Voici en résumé ce que l’écuyer raconta à son maître. Cogolin, au moment où Capestang s’était éloigné pour se mettre à la recherche d’un peu de ce métal sans lequel il est peut-être possible d’être heureux, mais non de dîner dans une auberge, Cogolin s’était dirigé tout droit vers la salle commune du Grand-Henri, après avoir jeté sa perruque dans un coin. Son entrée provoqua un éclat de rire général parmi les buveurs et les servantes. Au bruit de ce rire ; maître Lureau accourut. Mais il ne partagea pas l’hilarité de ses clients et valets. Au contraire, il considéra Cogolin sans cheveux avec une sympathie qu’il n’avait jamais témoignée à Cogolin chevelu. Maître Lureau, on se le rappelle, était parfaitement chauve.
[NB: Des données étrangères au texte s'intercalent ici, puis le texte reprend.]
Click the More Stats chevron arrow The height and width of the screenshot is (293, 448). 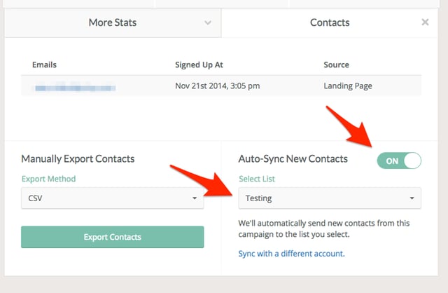pos(208,22)
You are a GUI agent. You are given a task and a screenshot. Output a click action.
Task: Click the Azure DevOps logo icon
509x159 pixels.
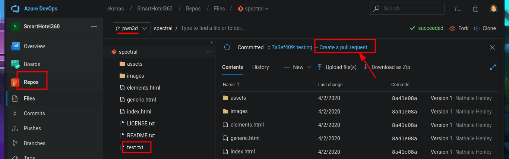click(x=15, y=8)
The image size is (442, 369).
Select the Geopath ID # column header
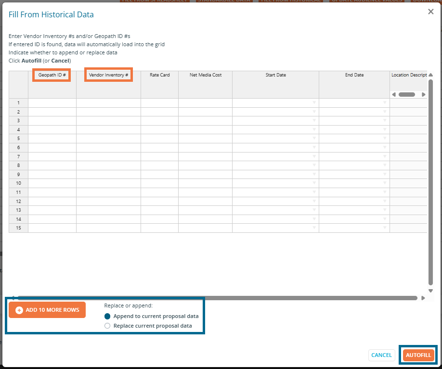(52, 75)
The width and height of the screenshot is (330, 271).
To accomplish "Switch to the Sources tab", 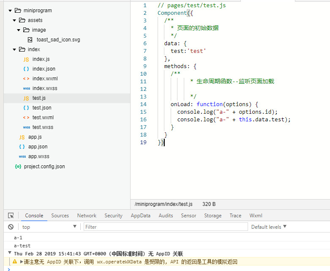I will (60, 216).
"Au moins, se dit-il, je ne serai plus seul. À deux, on supporte mieux l’infortune et les quolibets."

Et il chercha à se rapprocher de Cogolin pour lui faire son compliment. Mais Cogolin qui, du coin de l’œil le guettait comme le chat guette la souris, traversa la grande salle d’un air préoccupé et se dirigea vers la porte de sortie, où Lureau le rejoignit au moment où il mettait le pied sur les marches du perron.

"Ah ! monsieur Cogolin, s’écria-t-il en prenant une physionomie de condoléances, qu’est-il arrivé à vos cheveux ?

— Peuh ! fit Cogolin d’un air très détaché. J’ai perdu mes cheveux cette nuit à la suite d’une forte émotion, c’est vrai, mais...

— Comment ! En une seule nuit ? interrompit l’hôte.

— Oui. C’est comme cela que je les perds toujours, moi. Une peur, un mauvais rêve et mes cheveux tombent en une heure de temps, mais...

— Voilà qui est étrange. Moi, il m’a fallu des années, dit Lureau en passant sa main sur son crâne poli, et en soupirant. Mais vous venez de dire : « C’est comme cela que je les perds toujours. »

— Sans doute... C’est que vous êtes plus lent que moi en besogne Moi, il ne me faut qu’une heure.

— La chose vous est donc déjà arrivée ? fit l’hôte en ouvrant des yeux énormes.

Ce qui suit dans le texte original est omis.